### [TEXT PASSAGE]
━━━━━━━━
# The Joker by Hogan Castings



## mr.joel (Dec 21, 2009)

This one is a winner. First and most importantly, it SHOOTS. The fork splay lends itself well to "target" or "sight" style shooting, flipping is not required to avoid fork hits. The handle, which looks similar to a Hunter Catapults Ergo II, is incredibly comfortable, in my hands, anyways. The forks are very comfortable, well thought out, and can be manipulated several ways. It's flat profile lends itself to easy carry, which adds value in term of the practical. I chose aluminum, for me light is right: I travel and have to consider weight in my possessions. Besides, that shiny brass begins to tarnish after a twelve click hike in a hot steamy jungle. I carry it in a Maxpedition Fatboy http://www.maxpedition.com/store/pc/FATBOY-VERSIPACK-4p31.htm shoulder bag(yes, a MAN purse!) which is socially acceptable in Southeast Asia. I outfitted it with a concealment holster, which is just a loop sewn to a strip Velcroed inside a zippered pocket. The system works very well, the main pouch which fits a canteen perfectly is unaffected and can easily fit both. I don't notice the bulk or the weight, something I can't say about any other slingshot I have tried with this carry system.

The only thing that keeps it from being a perfect slingshot is it's metal construction. Cold weather could be an issue, and heat as well I guess, if you were dumb enough to leave it in the sun. This could certainly be alleviated with some cloth camouflage tape. Also of course, metal is easily found by customs, but I stay out of totalitarian countries(i.e., Australia)that don't allow them. In any event this "flaw" is certainly forgivable and I am in love with mine. In any event, for most of us these things are not an issue; I am trying to play the devil's advocate here with great difficulty. A G-10 version however, in my opinion, would be outstanding. A triple anodized version would be great as well, but I fear the cost of either would be foreboding.

A hidden feature is the Joker's "smile," you could cache one in your ruck and use the cavity between the forks for ammo storage. You would have to wrap this part with tape to achieve a container, but it could be done. Another possible option here is fitting a patched round ball in the hole at the base of the handle(no hole in this pic)for a single ball. You would simply push the ball through and load your pouch. The concept is similar to a loading block used for muzzle loading rifles http://www.huntingpa.info/2009/04/muzzleloader-building-a-round-ball-loading-block/. It will work for a .38 ball with the right size patch of cloth. It does have a higher price tag, but it's UK construction warrants this and can't be helped. Personally I think it is well worth the money. I highly recommend this shooter with full marks.

These factors aside, Pete Hogan is great guy to do business with. You will find he is quite approachable as well as kind. Furthermore, he is quite straightforward, you will find he does not mince words; a trait that I for one admire.


----------



## NoSugarRob (Jun 3, 2010)

I like this catty and Pete's reputation is solid. Support the good guys. its the right thing to do. http://milbroproshotuk.com/#


----------



## smitty (Dec 17, 2009)

Great Review Mrjoel .


----------



## Rayshot (Feb 1, 2010)
━━━━━━━━
### [RAW RECORDS]

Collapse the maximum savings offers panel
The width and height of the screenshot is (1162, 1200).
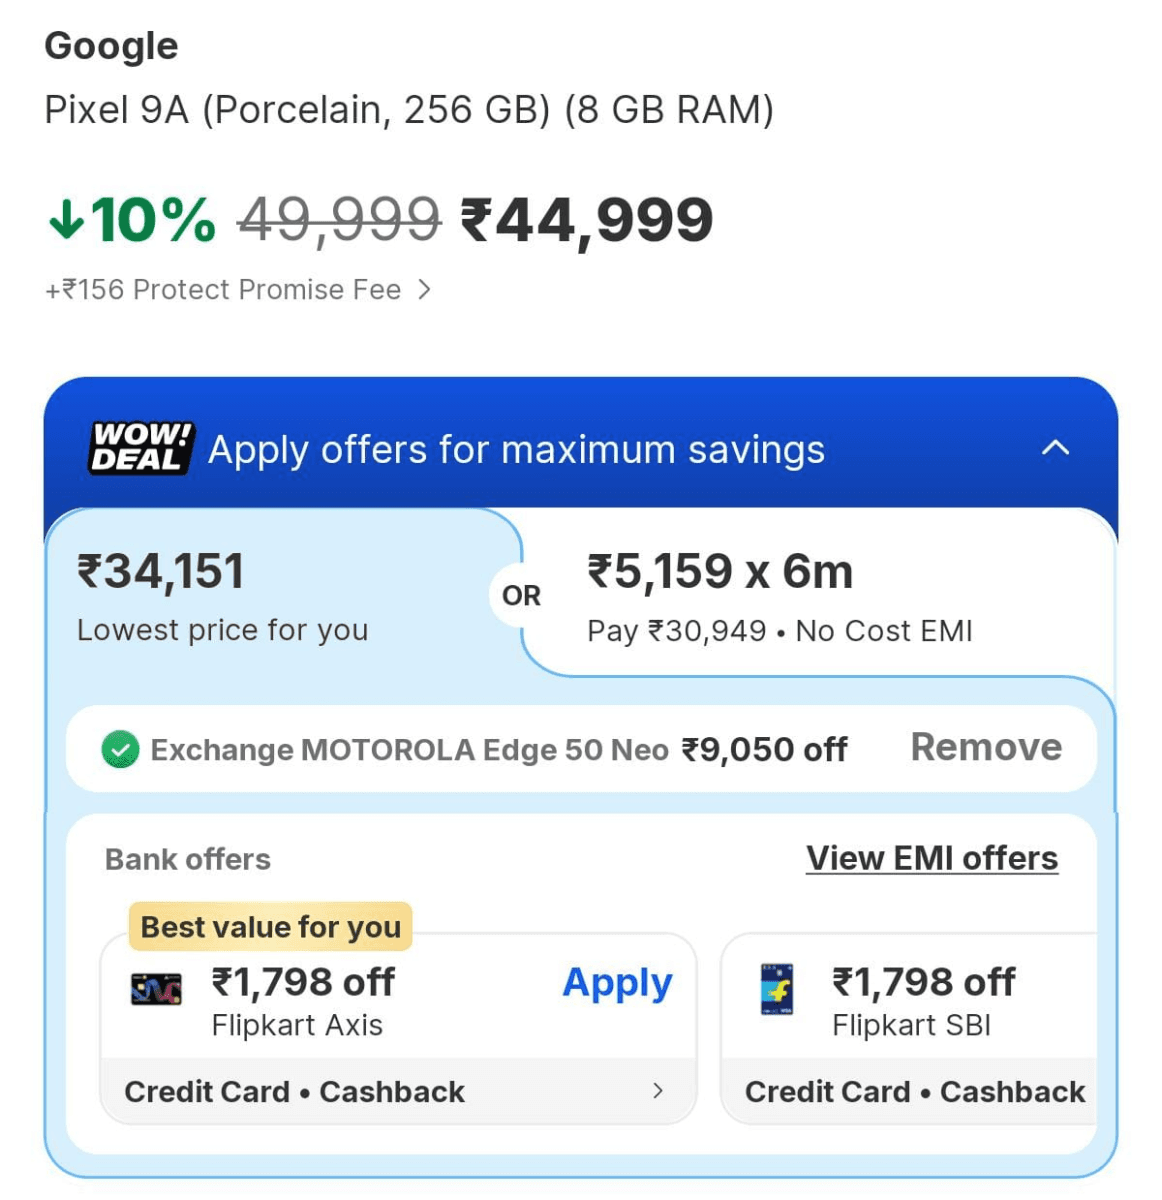tap(1055, 448)
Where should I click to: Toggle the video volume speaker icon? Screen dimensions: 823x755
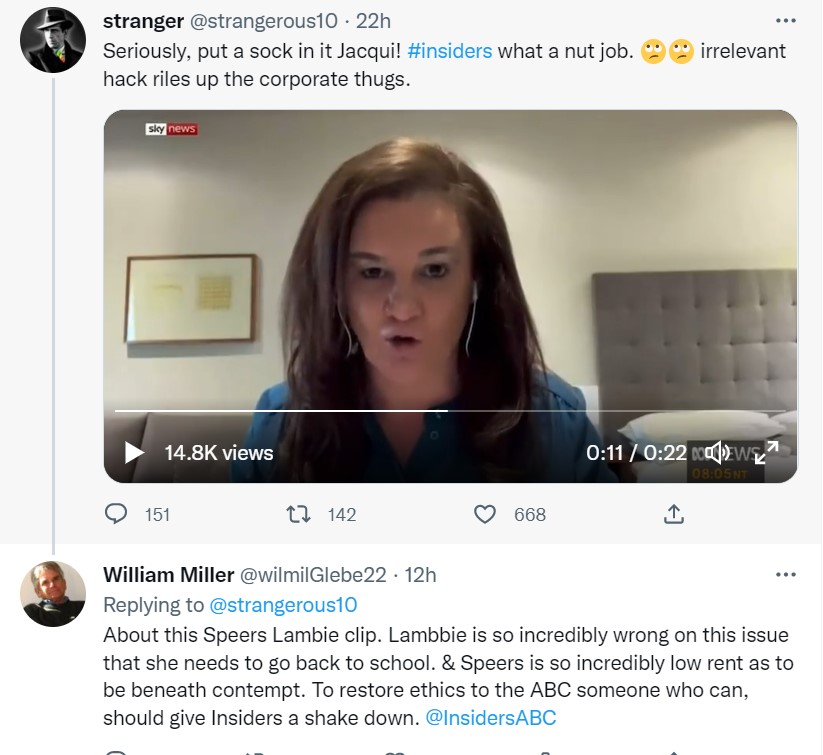pos(717,453)
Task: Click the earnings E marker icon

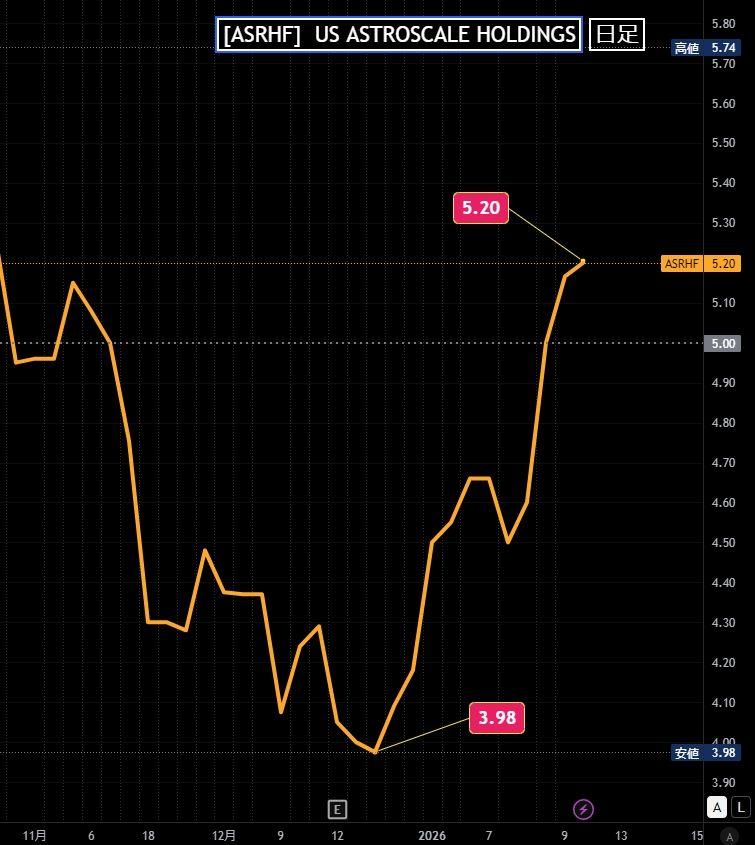Action: pos(338,809)
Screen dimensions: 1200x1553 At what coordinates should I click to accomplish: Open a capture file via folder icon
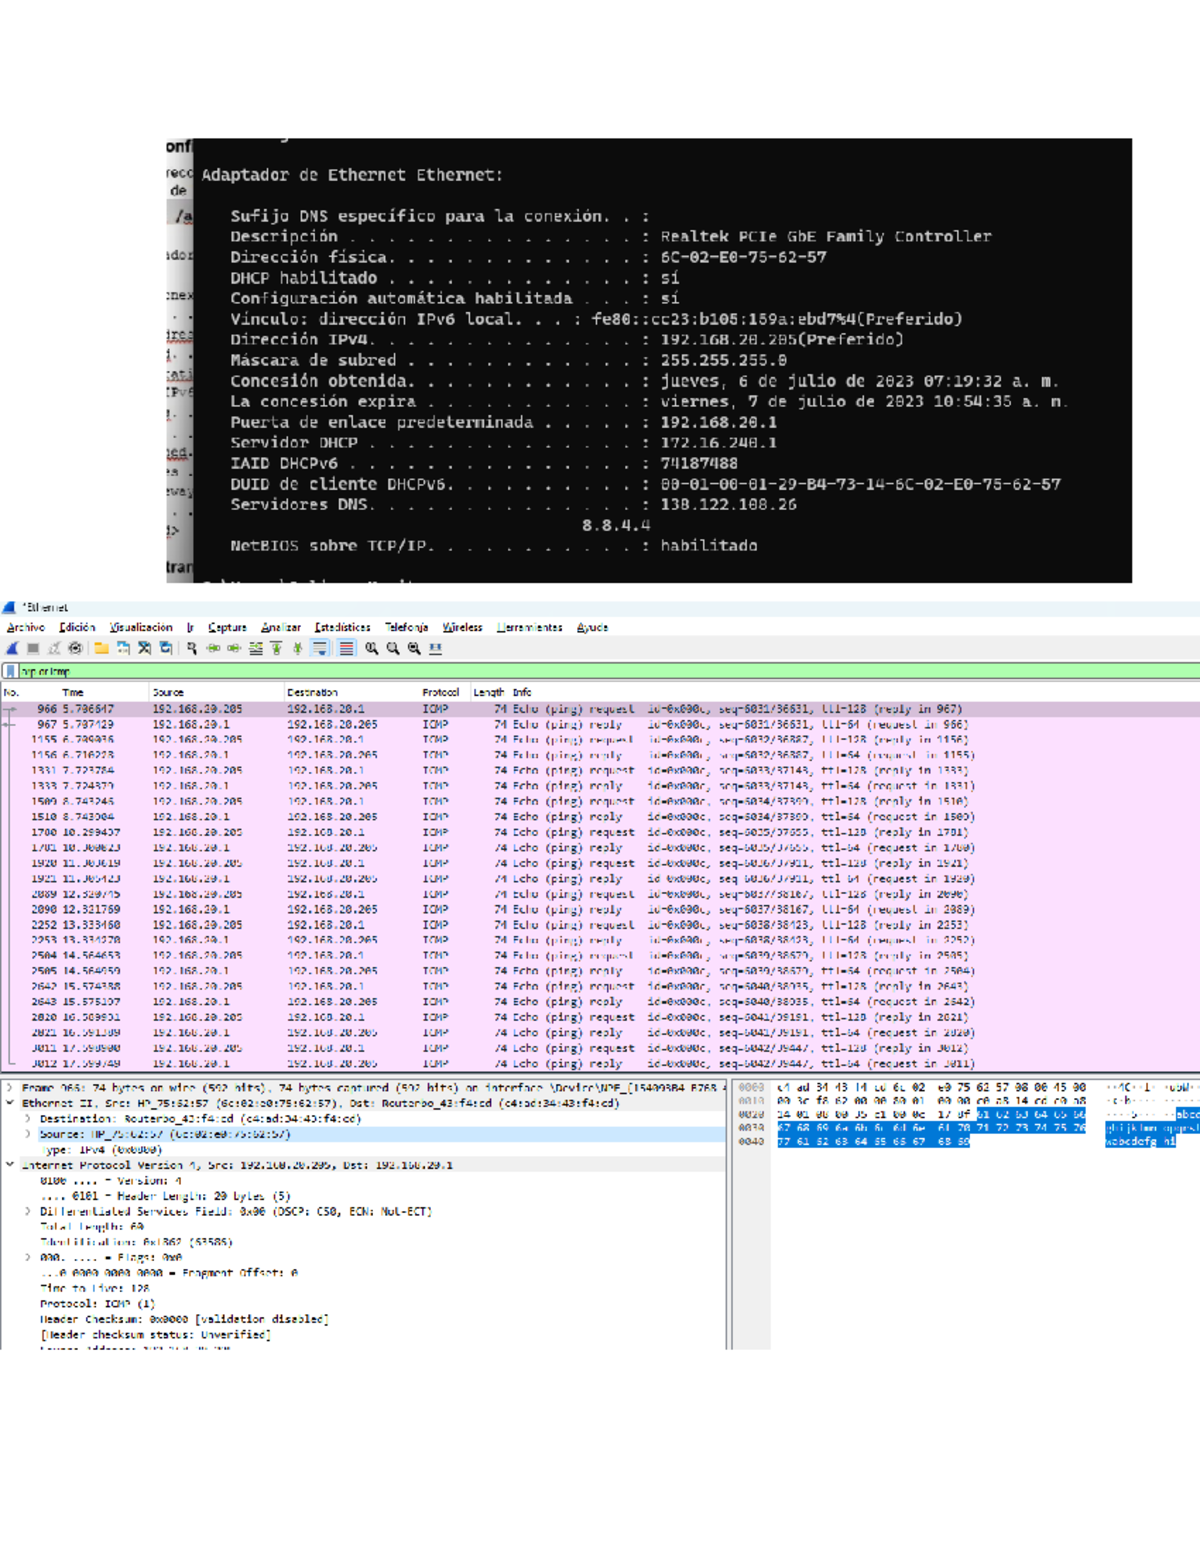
━━━━━━━━
### [SET OF TASKS]
1. Please list every username that heads a post in the Joker slingshot thread.
2. Write the next part of the Joker slingshot thread, picking up right after its final line.
The material has no connection to the Joker slingshot thread.

### [RESPONSES BY TASK]
1. mr.joel, NoSugarRob, smitty, Rayshot

2.
mr.joel said:


> This one is a winner. First and most importantly, it SHOOTS. The fork splay lends itself well to "target" or "sight" style shooting, flipping is not required to avoid fork hits. The handle, which looks similar to a Hunter Catapults Ergo II, is incredibly comfortable, in my hands, anyways. The forks are very comfortable, well thought out, and can be manipulated several ways. It's flat profile lends itself to easy carry, which adds value in term of the practical. I chose aluminum, for me light is right: I travel and have to consider weight in my possessions. Besides, that shiny brass begins to tarnish after a twelve click hike in a hot steamy jungle. I carry it in a Maxpedition Fatboy http://www.maxpediti...SIPACK-4p31.htm shoulder bag(yes, a MAN purse!) which is socially acceptable in Southeast Asia. I outfitted it with a concealment holster, which is just a loop sewn to a strip Velcroed inside a zippered pocket. The system works very well, the main pouch which fits a canteen perfectly is unaffected and can easily fit both. I don't notice the bulk or the weight, something I can't say about any other slingshot I have tried with this carry system.
> 
> The only thing that keeps it from being a perfect slingshot is it's metal construction. Cold weather could be an issue, and heat as well I guess, if you were dumb enough to leave it in the sun. This could certainly be alleviated with some cloth camouflage tape. Also of course, metal is easily found by customs, but I stay out of totalitarian countries(i.e., Australia)that don't allow them. In any event this "flaw" is certainly forgivable and I am in love with mine. In any event, for most of us these things are not an issue; I am trying to play the devil's advocate here with great difficulty. A G-10 version however, in my opinion, would be outstanding. A triple anodized version would be great as well, but I fear the cost of either would be foreboding.
> 
> ...


Good review.

I have to say I am a little torn on the G10 promo. I purchased a catty in G10 and let someone shoot with it. As a complete newbie he had a few fork hits and where it made impact on one spot it damaged it that the frayed material at the hit made me reconsider G10 since it leaves so rough and splintery edge. Not that it can't be smoothed but I was under the impression G10 was nearly bullet proof. Bummer for me as I paid for the G10 catty.

Lesson relearned; if you don't want a fork hit don't let others use a catty you don't want damaged.


----------



## mr.joel (Dec 21, 2009)

Interesting perspective, I would think you would have to be trying to destroy it, and trying hard at that. It is notable I have never used a G10 catty, however my experience with it as a knife handle and handgun grips led me to think it was indeed bulletproof. I have no doubt this can happen with canvas or linen micarta but this is the first time I've ever heard of shredding G10.

My thoughts were it would stay warm in your hands in the cold, unlike metal which would quickly prove unbearable. Certainly in terms of durability the aluminum is sufficient. Likely it was moot point, as slingshots do not perform as well as hunting tools in the cold unless you make a specialized overpowered bandset, and have arms like Swartzenegger to use it. I was, as I said trying to play the devil's advocate in order to give an objective review. In conclusion, as I also said, I can find no faults in this shooter.

What was the projectile and bandset used?


----------



## Rayshot (Feb 1, 2010)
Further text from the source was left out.